Extract to read:
[FFmpeg-devel] [PATCH 3/3 v2] avfilter/interlace: add support for 10 and 12 bit

Tue Sep 19 11:02:56 EEST 2017

2017-09-19 4:09 GMT+02:00 James Almer <jamrial at gmail.com>:

> On 9/18/2017 10:41 PM, Thomas Mundt wrote:
> > I tried to set up MIPS compiler for two days on windows and linux without
> > success.
> > Now I try it blind. This solution is based on the first suggestion James
> > gave me at IRC.
> > There might be room for improvement and an alternative solution with
> > AV_RL16() / AV_WL16().
> > I used av_le2ne16() because it will be ignored for little endian.

Data provided:
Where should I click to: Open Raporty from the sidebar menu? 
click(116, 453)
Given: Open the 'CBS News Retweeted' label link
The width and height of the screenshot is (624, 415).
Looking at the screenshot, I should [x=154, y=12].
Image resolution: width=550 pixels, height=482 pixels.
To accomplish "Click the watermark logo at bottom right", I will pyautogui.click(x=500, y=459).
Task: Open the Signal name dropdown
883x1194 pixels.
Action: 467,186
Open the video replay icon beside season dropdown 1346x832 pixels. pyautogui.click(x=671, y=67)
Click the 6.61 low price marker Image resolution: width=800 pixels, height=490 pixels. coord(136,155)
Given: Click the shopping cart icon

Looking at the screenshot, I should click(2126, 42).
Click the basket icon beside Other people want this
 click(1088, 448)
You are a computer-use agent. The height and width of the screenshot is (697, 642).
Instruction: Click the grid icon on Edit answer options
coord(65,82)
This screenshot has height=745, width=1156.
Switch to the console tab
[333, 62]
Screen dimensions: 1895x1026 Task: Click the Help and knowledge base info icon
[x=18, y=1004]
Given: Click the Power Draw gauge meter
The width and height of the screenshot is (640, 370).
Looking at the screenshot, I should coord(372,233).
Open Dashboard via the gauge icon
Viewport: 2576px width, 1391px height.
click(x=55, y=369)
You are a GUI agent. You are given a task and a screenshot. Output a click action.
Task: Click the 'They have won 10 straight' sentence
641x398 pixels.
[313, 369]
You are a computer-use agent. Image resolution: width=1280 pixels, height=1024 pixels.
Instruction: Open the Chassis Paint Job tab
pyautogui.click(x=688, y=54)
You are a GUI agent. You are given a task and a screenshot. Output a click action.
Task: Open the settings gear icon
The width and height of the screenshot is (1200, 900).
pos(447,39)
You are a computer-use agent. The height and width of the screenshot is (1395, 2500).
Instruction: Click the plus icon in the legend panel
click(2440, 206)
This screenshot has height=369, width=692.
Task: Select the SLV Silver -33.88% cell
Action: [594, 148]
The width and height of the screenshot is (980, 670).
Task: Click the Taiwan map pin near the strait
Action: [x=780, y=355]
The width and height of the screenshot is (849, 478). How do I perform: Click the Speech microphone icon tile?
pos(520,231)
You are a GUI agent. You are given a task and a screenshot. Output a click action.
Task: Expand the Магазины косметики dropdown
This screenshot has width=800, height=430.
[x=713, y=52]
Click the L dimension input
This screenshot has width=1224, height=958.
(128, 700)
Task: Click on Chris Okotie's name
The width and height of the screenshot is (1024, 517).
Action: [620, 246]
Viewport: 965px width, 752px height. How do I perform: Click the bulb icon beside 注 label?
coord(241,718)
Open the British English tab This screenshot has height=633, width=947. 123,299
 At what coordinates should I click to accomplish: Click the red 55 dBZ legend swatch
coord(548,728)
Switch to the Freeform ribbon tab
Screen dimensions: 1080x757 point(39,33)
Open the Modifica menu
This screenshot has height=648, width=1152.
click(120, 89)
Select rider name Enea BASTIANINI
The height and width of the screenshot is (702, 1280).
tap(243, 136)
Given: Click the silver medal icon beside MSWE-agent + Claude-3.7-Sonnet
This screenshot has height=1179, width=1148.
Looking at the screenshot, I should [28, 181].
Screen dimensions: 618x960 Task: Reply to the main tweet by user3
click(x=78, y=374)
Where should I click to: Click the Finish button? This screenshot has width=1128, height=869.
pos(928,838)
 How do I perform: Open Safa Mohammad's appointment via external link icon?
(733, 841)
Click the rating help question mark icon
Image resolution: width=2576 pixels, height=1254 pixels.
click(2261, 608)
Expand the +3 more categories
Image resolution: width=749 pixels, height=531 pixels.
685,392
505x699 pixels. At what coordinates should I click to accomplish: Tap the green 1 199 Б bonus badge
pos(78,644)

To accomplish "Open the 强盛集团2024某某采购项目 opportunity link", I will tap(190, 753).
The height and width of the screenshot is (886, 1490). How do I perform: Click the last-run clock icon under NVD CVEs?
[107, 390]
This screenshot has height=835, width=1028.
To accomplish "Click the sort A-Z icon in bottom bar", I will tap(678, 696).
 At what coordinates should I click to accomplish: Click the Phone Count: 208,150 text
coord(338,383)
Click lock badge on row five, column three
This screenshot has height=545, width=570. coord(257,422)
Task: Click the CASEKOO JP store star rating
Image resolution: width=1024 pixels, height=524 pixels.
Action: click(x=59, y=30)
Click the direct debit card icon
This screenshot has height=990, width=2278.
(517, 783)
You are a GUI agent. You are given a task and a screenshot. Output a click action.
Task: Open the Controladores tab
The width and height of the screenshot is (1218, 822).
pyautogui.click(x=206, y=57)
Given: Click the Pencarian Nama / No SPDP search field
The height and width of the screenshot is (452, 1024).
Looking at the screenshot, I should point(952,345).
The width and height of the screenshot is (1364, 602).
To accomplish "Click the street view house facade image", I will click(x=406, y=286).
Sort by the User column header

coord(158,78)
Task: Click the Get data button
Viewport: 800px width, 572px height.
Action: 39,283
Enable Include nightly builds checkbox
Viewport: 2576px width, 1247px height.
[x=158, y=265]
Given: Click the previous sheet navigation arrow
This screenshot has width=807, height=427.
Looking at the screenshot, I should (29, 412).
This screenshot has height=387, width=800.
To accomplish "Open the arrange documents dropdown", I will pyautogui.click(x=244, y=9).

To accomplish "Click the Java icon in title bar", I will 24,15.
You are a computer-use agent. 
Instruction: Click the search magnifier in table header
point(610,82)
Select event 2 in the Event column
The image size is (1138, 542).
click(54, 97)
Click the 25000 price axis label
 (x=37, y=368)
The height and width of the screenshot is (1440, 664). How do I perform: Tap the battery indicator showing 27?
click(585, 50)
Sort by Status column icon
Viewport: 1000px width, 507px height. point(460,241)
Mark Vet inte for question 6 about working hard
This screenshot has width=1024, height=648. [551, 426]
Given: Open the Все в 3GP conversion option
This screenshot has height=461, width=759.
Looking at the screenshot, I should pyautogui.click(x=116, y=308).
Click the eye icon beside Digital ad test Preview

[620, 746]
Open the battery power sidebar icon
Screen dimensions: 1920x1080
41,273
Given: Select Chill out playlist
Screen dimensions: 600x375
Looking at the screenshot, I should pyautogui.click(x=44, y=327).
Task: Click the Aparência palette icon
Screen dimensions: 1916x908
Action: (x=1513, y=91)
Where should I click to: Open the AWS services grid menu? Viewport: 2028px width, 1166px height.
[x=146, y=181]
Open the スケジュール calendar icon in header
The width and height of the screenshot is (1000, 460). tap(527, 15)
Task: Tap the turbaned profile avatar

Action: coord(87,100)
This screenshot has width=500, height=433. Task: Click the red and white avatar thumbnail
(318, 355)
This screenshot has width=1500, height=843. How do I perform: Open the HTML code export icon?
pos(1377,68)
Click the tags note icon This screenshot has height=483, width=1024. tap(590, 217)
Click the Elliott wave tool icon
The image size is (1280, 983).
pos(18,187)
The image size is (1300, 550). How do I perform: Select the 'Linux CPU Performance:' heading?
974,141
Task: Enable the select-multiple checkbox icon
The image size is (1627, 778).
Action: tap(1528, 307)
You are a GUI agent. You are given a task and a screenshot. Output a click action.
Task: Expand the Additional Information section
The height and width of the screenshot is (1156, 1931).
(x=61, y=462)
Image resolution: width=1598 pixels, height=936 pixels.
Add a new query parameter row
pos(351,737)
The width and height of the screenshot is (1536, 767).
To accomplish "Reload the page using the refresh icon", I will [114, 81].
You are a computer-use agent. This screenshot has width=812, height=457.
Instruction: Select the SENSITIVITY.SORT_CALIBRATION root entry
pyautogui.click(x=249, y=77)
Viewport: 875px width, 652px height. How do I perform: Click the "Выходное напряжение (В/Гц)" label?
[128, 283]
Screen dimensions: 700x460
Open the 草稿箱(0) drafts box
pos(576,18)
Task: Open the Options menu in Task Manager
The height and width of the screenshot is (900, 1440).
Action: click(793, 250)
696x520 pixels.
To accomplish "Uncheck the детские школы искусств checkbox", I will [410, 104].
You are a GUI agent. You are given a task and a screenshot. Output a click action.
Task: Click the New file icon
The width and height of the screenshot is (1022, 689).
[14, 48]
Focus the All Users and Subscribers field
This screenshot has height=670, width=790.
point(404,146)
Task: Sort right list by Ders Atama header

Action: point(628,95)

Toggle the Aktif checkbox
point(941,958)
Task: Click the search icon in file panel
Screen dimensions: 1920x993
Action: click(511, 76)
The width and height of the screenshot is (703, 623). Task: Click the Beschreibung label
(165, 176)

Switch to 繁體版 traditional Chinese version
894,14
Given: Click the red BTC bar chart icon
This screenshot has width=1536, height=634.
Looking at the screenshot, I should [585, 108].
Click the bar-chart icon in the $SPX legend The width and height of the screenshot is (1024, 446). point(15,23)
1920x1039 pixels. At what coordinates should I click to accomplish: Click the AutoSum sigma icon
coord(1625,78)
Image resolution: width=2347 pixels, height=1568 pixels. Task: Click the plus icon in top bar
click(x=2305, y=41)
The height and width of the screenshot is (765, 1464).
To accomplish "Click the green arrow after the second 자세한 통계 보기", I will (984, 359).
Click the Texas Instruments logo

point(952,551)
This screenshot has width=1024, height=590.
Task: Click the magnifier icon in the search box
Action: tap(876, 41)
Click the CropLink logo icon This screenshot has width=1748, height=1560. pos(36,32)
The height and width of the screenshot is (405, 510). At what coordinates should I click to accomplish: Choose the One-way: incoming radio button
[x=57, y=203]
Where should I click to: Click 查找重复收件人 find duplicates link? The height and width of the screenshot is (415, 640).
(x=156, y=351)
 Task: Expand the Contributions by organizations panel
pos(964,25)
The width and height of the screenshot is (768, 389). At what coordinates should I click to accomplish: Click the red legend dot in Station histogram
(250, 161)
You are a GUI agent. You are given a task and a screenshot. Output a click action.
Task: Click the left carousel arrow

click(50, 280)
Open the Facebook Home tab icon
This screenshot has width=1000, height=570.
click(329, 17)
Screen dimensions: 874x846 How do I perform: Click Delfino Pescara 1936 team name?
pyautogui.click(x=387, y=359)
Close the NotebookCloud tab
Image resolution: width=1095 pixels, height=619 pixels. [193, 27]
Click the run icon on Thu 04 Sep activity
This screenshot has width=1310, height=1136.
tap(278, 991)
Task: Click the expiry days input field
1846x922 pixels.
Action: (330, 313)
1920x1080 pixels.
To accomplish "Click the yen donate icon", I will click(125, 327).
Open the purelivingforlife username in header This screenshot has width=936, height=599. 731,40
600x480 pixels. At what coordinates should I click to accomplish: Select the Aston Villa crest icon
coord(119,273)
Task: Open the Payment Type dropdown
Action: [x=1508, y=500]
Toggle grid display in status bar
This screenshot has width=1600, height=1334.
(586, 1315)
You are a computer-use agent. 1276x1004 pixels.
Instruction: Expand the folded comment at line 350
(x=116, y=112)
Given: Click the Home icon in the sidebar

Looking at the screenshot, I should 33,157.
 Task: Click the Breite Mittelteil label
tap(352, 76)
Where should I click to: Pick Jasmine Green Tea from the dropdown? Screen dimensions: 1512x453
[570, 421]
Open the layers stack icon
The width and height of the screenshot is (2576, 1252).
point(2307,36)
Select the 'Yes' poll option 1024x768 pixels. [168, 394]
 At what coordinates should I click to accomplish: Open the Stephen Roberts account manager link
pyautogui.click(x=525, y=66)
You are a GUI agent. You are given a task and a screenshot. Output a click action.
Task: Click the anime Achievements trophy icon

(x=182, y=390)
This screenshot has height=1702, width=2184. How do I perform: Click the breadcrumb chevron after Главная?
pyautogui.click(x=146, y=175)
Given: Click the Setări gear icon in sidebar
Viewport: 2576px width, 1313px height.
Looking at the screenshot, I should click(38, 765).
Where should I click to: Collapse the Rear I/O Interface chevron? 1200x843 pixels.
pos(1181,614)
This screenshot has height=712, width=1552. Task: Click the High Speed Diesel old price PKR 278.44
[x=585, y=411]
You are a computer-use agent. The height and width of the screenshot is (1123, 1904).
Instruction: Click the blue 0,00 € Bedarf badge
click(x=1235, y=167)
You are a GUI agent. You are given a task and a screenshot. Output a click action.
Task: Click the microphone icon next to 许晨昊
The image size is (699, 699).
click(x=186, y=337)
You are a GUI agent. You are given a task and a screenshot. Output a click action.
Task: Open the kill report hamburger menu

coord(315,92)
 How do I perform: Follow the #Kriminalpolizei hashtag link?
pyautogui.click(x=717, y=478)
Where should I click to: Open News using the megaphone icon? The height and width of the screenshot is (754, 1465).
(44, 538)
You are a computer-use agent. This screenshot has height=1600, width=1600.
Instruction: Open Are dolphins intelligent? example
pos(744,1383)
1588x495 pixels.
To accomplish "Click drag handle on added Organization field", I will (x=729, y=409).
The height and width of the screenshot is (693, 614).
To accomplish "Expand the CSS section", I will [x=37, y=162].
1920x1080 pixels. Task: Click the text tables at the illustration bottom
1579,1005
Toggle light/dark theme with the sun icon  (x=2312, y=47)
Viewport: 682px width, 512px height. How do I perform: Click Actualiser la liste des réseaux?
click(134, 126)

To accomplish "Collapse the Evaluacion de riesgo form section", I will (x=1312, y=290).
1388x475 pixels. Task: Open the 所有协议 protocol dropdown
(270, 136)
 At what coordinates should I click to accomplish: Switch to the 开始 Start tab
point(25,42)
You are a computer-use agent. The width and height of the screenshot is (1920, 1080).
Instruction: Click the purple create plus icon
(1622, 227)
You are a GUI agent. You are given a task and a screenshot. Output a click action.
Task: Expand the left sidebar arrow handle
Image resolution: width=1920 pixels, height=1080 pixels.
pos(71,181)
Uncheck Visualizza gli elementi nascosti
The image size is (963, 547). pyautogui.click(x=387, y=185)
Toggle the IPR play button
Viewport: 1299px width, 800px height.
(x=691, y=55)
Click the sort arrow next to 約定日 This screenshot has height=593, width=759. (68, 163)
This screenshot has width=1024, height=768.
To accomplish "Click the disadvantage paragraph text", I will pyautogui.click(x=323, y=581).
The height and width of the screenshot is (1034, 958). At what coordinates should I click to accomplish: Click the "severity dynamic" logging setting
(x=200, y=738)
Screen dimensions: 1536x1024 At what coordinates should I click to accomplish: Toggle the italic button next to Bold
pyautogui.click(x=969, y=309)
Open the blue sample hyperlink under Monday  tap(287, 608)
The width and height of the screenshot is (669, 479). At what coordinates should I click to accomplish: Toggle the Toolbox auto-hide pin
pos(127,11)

What you are asked to do:
Output the FFmpeg-devel interlace patch message verbatim, from "[FFmpeg-devel] [PATCH 3/3" up to and including "for little endian.".

Result for this exercise:
[FFmpeg-devel] [PATCH 3/3 v2] avfilter/interlace: add support for 10 and 12 bit

Tue Sep 19 11:02:56 EEST 2017

2017-09-19 4:09 GMT+02:00 James Almer <jamrial at gmail.com>:

> On 9/18/2017 10:41 PM, Thomas Mundt wrote:
> > I tried to set up MIPS compiler for two days on windows and linux without
> > success.
> > Now I try it blind. This solution is based on the first suggestion James
> > gave me at IRC.
> > There might be room for improvement and an alternative solution with
> > AV_RL16() / AV_WL16().
> > I used av_le2ne16() because it will be ignored for little endian.